08 juni


“Opdat ik CHRISTUS moge gewinnen. En in HEM gevonden worde, niet hebbende mijn rechtvaardigheid, die uit de wet is, maar die door het geloof van Christus is, namelijk de rechtvaardigheid, die uit God is door het geloof” (Filippensen 3:8b-9).
“Opdat ik Hem kenne”, zegt Paulus verder in vers 10.
In de verzen 5 en 6 van datzelfde hoofdstuk somt Paulus al zijn voortreffelijke eigenschappen op. Als Israëliet was op hem niets aan te merken. Hij was een hooggeacht man, een Hebreeër onder de Hebreeën. Hij was naar de rechtvaardigheid der wet onberispelijk. Hij bedoelt hiermede niet dat hij zonder zonden was, maar dat hij, als hij fout was geweest, precies de offers die de wet voorschreef, heeft laten volbrengen, zodat hij weer met God in het reine was.
Hij kende Gods wetten en heeft ze overpeinst, zoals God dat graag zag. Naar de mens gesproken, was dit alles voor hem grote winst. Maar, zegt hij, nu de Heer Jezus zijn Verlosser en Zaligmaker is geworden, HETGEEN mij gewin was, dat heb ik om CHRISTUS wil schade geacht. Niet alleen terzijde gezet, doch SCHADE geacht. Om Christus wil, om Hem te kennen. Het gaat hem nu alleen maar om Jezus Christus zijn Heer. Hij wil zich uitsluitend beroemen op de rechtvaardigheid door het geloof van Christus. Paulus met al zijn voortreffelijkheden telt niet meer mee. Zijn enige doel is CHRISTUS te winnen.

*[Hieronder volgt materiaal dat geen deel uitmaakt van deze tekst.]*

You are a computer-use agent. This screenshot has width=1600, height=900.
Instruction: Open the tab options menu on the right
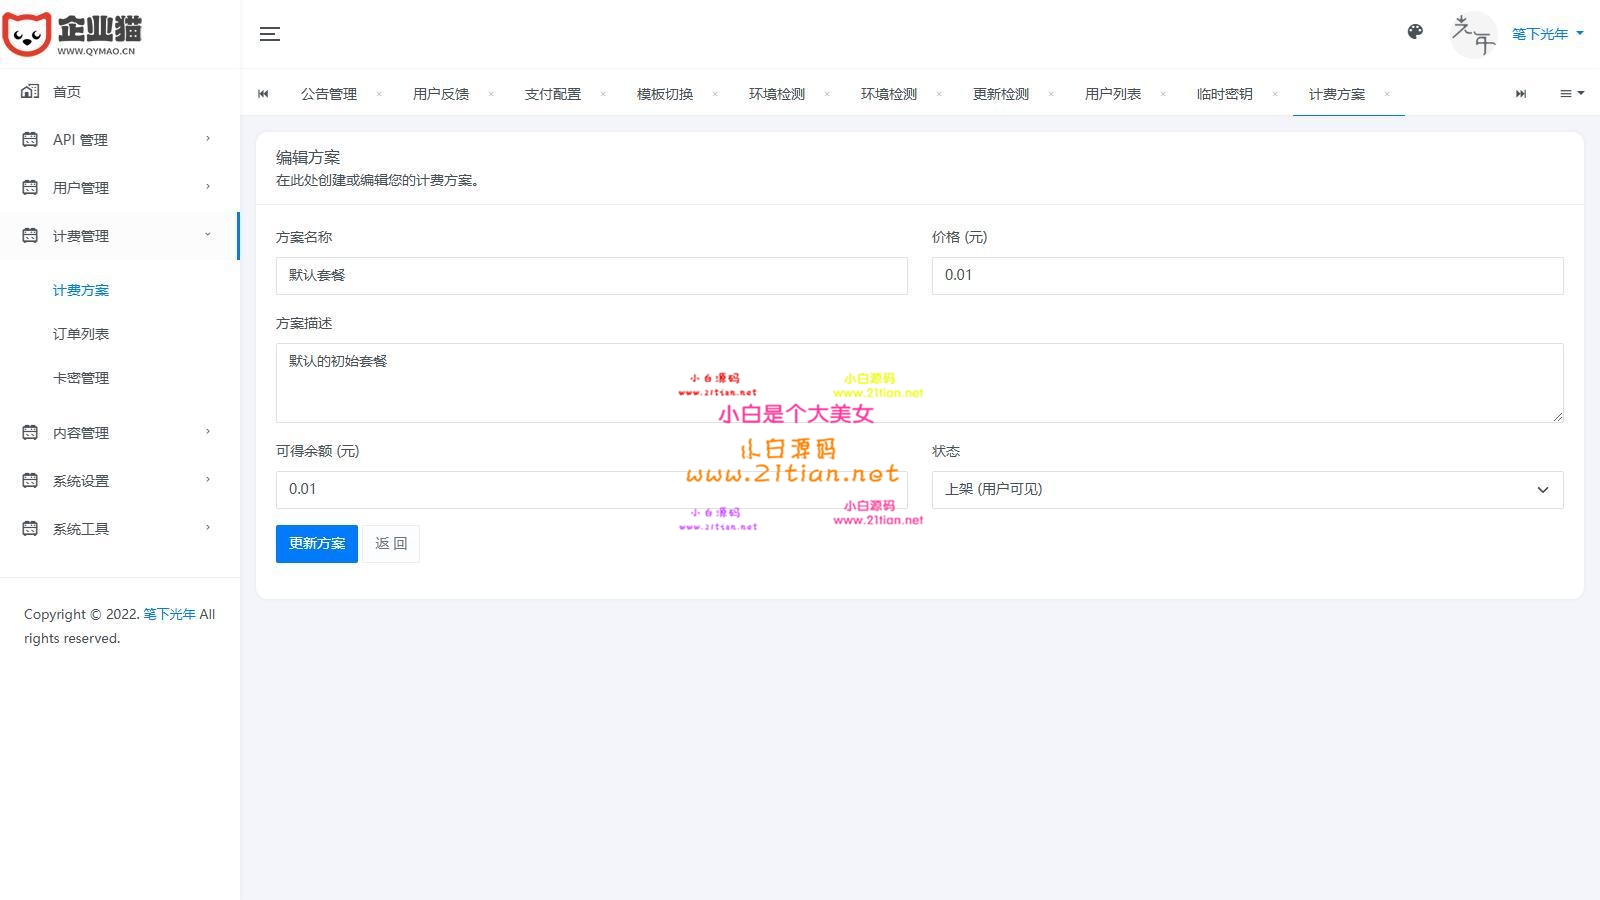point(1571,93)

Ook wij bezitten naar onze mening nog zoveel goede eigenschappen waaraan wij graag vast willen houden. Zelfs zijn er vele gelovigen die nog hun best doen de Wet te houden.
Christus winnen betekent jezelf verliezen met al je goede en kwade eigenschappen. Christus winnen is niet een eigen rechtvaardigheid bezitten, maar alleen Zijn rechtvaardigheid die uit ZIJN geloof is.
Christus winnen is door Gods Geest het NIEUWE leven leven, dat Christus-leven is, waarin niets is van onszelf, van ons eigen ik, maar dat uitsluitend gericht is op Jezus Christus tot eer van God de Vader.